### Problem statement
The lines from the start of the records below through the line containing "You are a GUI" are to be copied exactly, both ends included, with nothing added.

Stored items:

***

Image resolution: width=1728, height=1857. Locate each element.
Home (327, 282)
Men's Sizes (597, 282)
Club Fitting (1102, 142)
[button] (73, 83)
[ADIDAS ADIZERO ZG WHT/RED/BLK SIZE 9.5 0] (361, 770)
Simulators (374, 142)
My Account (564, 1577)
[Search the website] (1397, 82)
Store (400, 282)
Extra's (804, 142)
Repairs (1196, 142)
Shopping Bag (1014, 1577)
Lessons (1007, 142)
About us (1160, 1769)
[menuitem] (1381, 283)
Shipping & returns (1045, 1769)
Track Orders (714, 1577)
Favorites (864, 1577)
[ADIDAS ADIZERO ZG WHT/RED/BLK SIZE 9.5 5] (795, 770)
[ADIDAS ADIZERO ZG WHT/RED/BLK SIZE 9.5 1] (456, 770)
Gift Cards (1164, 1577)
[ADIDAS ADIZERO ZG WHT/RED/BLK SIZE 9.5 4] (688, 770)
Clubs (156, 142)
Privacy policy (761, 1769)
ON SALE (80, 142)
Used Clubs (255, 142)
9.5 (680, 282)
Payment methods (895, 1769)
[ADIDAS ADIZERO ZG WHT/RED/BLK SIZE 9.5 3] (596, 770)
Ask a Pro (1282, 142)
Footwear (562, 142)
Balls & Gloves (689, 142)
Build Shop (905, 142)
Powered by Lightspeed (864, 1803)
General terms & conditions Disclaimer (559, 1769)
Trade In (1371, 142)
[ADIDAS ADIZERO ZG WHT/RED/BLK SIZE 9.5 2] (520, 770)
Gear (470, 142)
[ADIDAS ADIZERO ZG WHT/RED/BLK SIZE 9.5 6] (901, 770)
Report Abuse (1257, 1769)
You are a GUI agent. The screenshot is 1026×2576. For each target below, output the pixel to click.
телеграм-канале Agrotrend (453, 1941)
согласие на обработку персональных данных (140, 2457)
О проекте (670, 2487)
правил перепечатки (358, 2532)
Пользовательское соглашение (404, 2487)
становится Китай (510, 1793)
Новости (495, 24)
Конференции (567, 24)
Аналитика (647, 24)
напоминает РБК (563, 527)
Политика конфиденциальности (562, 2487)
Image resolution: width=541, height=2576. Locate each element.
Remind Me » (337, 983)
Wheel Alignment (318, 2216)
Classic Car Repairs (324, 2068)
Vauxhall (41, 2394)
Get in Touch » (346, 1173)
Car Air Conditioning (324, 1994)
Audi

***

### Output of the task
Image resolution: width=1728, height=1857. Locate each element.
Home (327, 282)
Men's Sizes (597, 282)
Club Fitting (1102, 142)
[button] (73, 83)
[ADIDAS ADIZERO ZG WHT/RED/BLK SIZE 9.5 0] (361, 770)
Simulators (374, 142)
My Account (564, 1577)
[Search the website] (1397, 82)
Store (400, 282)
Extra's (804, 142)
Repairs (1196, 142)
Shopping Bag (1014, 1577)
Lessons (1007, 142)
About us (1160, 1769)
[menuitem] (1381, 283)
Shipping & returns (1045, 1769)
Track Orders (714, 1577)
Favorites (864, 1577)
[ADIDAS ADIZERO ZG WHT/RED/BLK SIZE 9.5 5] (795, 770)
[ADIDAS ADIZERO ZG WHT/RED/BLK SIZE 9.5 1] (456, 770)
Gift Cards (1164, 1577)
[ADIDAS ADIZERO ZG WHT/RED/BLK SIZE 9.5 4] (688, 770)
Clubs (156, 142)
Privacy policy (761, 1769)
ON SALE (80, 142)
Used Clubs (255, 142)
9.5 (680, 282)
Payment methods (895, 1769)
[ADIDAS ADIZERO ZG WHT/RED/BLK SIZE 9.5 3] (596, 770)
Ask a Pro (1282, 142)
Footwear (562, 142)
Balls & Gloves (689, 142)
Build Shop (905, 142)
Powered by Lightspeed (864, 1803)
General terms & conditions Disclaimer (559, 1769)
Trade In (1371, 142)
[ADIDAS ADIZERO ZG WHT/RED/BLK SIZE 9.5 2] (520, 770)
Gear (470, 142)
[ADIDAS ADIZERO ZG WHT/RED/BLK SIZE 9.5 6] (901, 770)
Report Abuse (1257, 1769)
You are a GUI agent. The screenshot is 1026×2576. For each target below, output the pixel to click.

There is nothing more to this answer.